No creo que ninguno de los improbables lectores se sorprenda si desvelo que este Justiciero de tres al cuarto no es muy aficionado a esas grandes superficies en las que venden de todo, incluida el alma de los supuestos compradores; lo suyo es más del comercio pequeño, esa especie en vías de extinción por mor de los hipermercados por la parte de arriba y por las tiendas de los chinos por la de abajo, con la crisis de salsa tenebrosa; ese en el que mientras duren le saludan por su nombre de pila apenas pone un pie en la puerta, le preguntan por la familia y hasta por el perro, saben lo que suele comprar —y cómo lo cocina y cuándo se lo come— y puede pegar la hebra, que le pierde, más que nada porque así no parece que está en medio de una transacción comercial, que le abruma casi tanto como oírse hablar en lo que parece inglés.
Pero, como en tantas y tantas cosas, se sabe más bien raro, a juzgar por las alegres concentraciones que provocan en sus paisanos, que acuden gozosos allá donde alguna de esas catedrales hace sonar las campanas para congregar a las fieles multitudes, y ello igual ocurre en Murcia, en Orense y hasta en Teruel, que alguna vez no existió.

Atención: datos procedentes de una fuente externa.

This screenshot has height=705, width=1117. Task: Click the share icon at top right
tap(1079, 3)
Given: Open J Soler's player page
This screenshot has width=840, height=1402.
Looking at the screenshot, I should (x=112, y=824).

Uno de los casos más incomprensibles para sus limitadas capacidades es el de los muebleros suecos que se hacen llamar Ikea, aunque no estaría de más tener en cuenta que acaso pese en ello la amarga experiencia que tuvo al principio de su —de Ikea— llegada al solar patrio, e incauto —ahora sí es él, que no se insistirá lo suficiente en hacer patente el dechado de virtudes que se ocultan bajo esa cogotera roja con la que se toca—, pero también curioso, o acaso lo uno por lo otro, se dejó seducir por el novedoso reclamo… y el perentorio emplazamiento conyugal de tapar de modo conveniente un hueco libre hasta entonces ocupado por inestables columnas de libros variopintos, leídos y por leer. Y allí fue, vio y sucumbió, cual Rubicón de pasillos, redirecciones, recovecos, idas y venidas y vuelta a venir e ir, prolijos catálogos, estantes interminables, dependientes esquivos y juguetones, erráticas familias y cajas bulliciosas. Por supuesto que salió sin el mueble deseado, aunque con la cabeza como un bombo, unos cuantos adminículos para arrumbar en un cajón y un marco de fotos de posición insólita y casi estrambótico. Toda una experiencia irrepetible; y así se ha confirmado en lo adjetivo, por fortuna para él y su delicado equilibrio.
Bien, pues aquí tenemos que algún intrépido cliente no solo se ha aventurado a explorar esa abigarrada selva comercial, sino que además lo ha hecho provisto de una cámara —algo por otra parte nada raro, que ya casi todos la llevan en el bolsillo merced a esos teléfonos inteligentes, que no pocos lo son más que sus supuestos dueños— para dar testimonio de que también en esos espacios las tildes sufren la misma suerte que en cualquier otro ámbito: unas veces sí, otras no y casi nunca como ellas se merecen. Aunque este Justiciero no sabe qué es más triste, si aguantar esas oxítonas lámparas —que no cree que sea cosa del diseño, mas todo podría ser, que esto sí que es un misterio y de los gordos— o tener que encargar un sufrido y amistoso cojín por un frío y largo y punteado número identificador (lo de menos es si es estocolmés, ¿es esto?, o si el símbolo del euro abre el desfile del precio). Para un corrector desde luego que esa espuria transformación fonético-identitaria puede arruinarle el día y dar al traste con la oferta; es lo que tienen las almas sensibles.
En cuanto a lo del cartel, la verdad es que veo que tampoco sabe —la cercanía socrática yo sí sé que le embarga— si es en realidad un problema de tilde, del mismo tildador desafinado, o de orden funcional de los elementos: si fuera el primero, nadie puede dudar de que lo que hace la exposición es continuar, así que lo propio sería «continúa exposición», si bien no es un error tan grave como lo habría sido equivocar el sentido de la punta de la flecha, que trazos son todos a fin de cuentas; si el segundo, todo menos improbable en un centro ikeo, habría que alterar el orden para que se entienda mejor como es: «exposición continua»… continua e interminable, por Odín, que estos suecos se hacen notar poco, pero cuando lo hacen lo hacen a lo grande y para que te lo trabajes tú. Aunque este Justiciero prefiere darle carrete a un carpintero de virutas, serrín, metro articulado, sempiterno pitillo y lapicero plano diestramente sostenido por el pabellón auditivo, y que el mueble salga de sus manos mientras él huelga: vamos, hacerse el sueco, nunca mejor dicho.